昨日社内でミーティングしたのだが、どう考えてもいまのスケジュールでオリンピック開催するのはムリだなという話に落ち着いた。もちろん開催して欲しいが、気合と根性で乗り切れるものではない。
だいたいコロナウイルスの感染者数が東京でこんなに低いわけがない。フェルミ推定すればわかりそうなものだ。長いが以下、wikipediaから引いた説明を引用する。
(以下、引用)
例えば「東京都内にあるマンホールの総数はいくらか?」「地球上に蟻は何匹いるか?」など、見当もつかないような量を推定する。
フェルミ推定で特に知られているものは、「アメリカのシカゴには何人(なんにん)のピアノの調律師がいるか?」を推定するものである。
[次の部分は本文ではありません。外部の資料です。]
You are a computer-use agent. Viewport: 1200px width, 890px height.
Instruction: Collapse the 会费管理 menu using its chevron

これはフェルミ自身がシカゴ大学の学生に対して出題したとされている[6]。
この問題に対して、例えば次のように概算することができる。
まず以下のデータを仮定する。
- シカゴの人口は300万人とする
- シカゴでは、1世帯あたりの人数が平均3人程度とする
- 10世帯に1台の割合でピアノを保有している世帯があるとする
- ピアノ1台の調律は平均して1年に1回行うとする
- 調律師が1日に調律するピアノの台数は3つとする
- 週休二日とし、調律師は年間に約250日働くとする
そして、これらの仮定を元に次のように推論する。
- シカゴの世帯数は、(300万/3)=100万世帯程度
- シカゴでのピアノの総数は、(100万/10)=10万台程度
- ピアノの調律は、年間に10万件程度行われる
- それに対し、(1人の)ピアノの調律師は1年間に250×3=750台程度を調律する
- よって調律師の人数は10万/750=130人程度と推定される
フェルミ推定では、前提や推論の方法の違いによって結論にかなりの誤差を生じることもある。フェルミ推定を模倣したケーススタディと呼ばれるテストが、80年代90年代のアメリカ企業の採用活動でよく行われていた。
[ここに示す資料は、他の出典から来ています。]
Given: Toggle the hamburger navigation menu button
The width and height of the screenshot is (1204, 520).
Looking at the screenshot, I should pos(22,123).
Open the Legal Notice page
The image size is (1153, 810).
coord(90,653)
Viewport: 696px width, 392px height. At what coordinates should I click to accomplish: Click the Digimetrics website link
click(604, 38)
北海道や大阪よりも人口の多い東京の方が感染者数が少ないと信じている世界の知識人はどれくらいいるのだろうか。
感染者数にかかわらず、5月までにはコロナの勢いが衰える可能性に賭けたいが、この度の災害は自然災害のように限られたエリアだけのことではないからやっかいだ。よしんば日本が封じ込めに成功しても、世界で収まってなければいずれにせよ無理である。さらなるウイルスの蔓延を阻止するため彼らを受け入れることはできない。できるならいま中国や韓国からの渡航客を止めいてる行為に矛盾する。
フェルミ推定のことは、あの東日本大震災の後に知った。ある学者が震災後数日の時点で死者・行方不明者の数を連絡の取れなくなった警察官の数から逆算したというのである。そしてほぼ正確な被害者の数が導きだされたそうだが、その数のあまりの多さにマスコミは信じられず、あるいは信じたくないから報じられなかったという。あくまで推定だし。
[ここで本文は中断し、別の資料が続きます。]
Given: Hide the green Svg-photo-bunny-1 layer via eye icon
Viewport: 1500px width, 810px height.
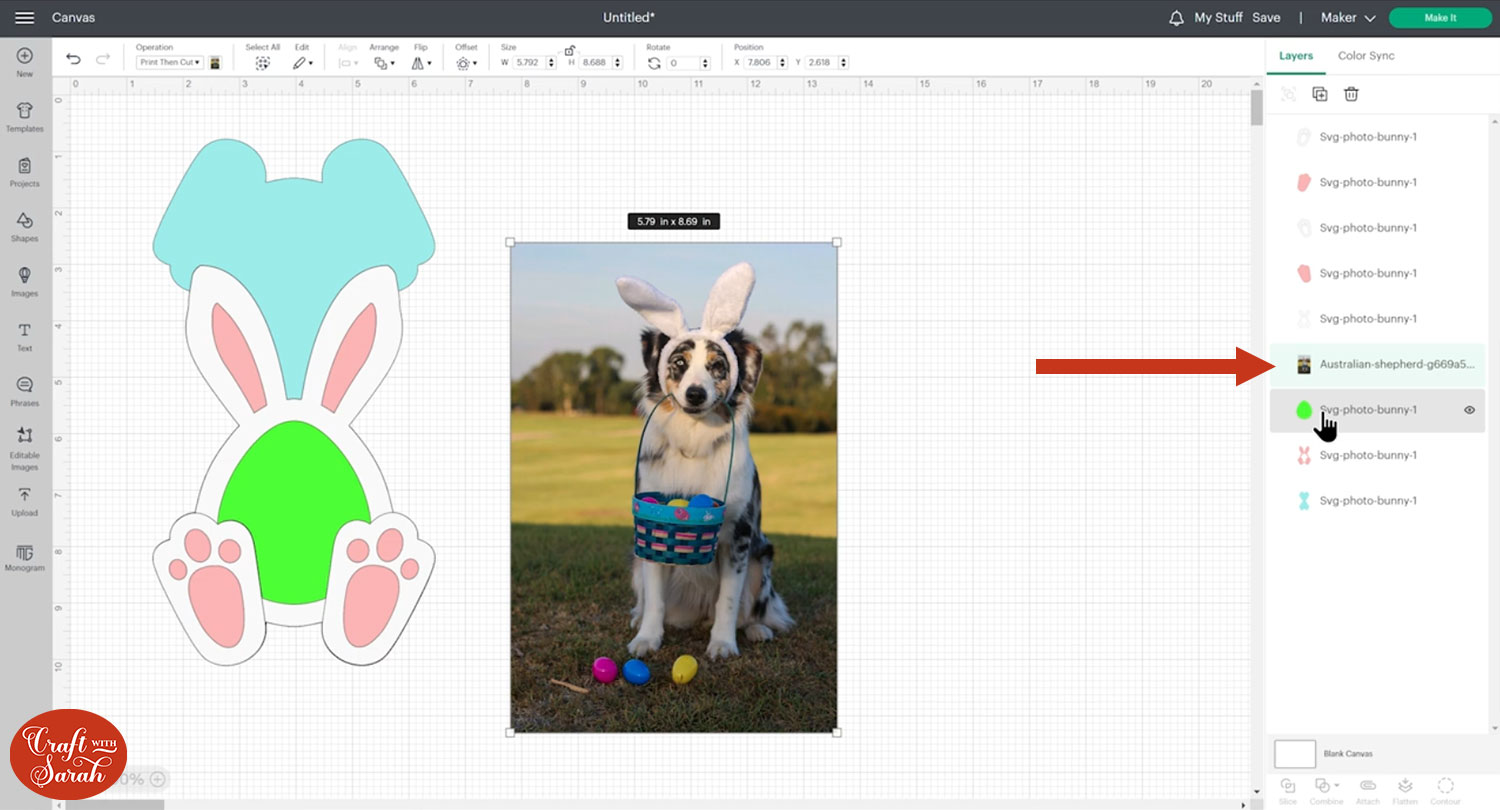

今日はあの大地震からまる9年。あの日もこんなふうに晴れていた。あの日からおよそ3週間は、先のことが不安で仕方がなかった。9年たった今日、また違う災害で同じような不安感に向き合っている。
世界は良くなっているのか。戦争、飢饉、疫病を克服するのが人類繁栄の基本であるが、今回はその疫病に人類が震えている。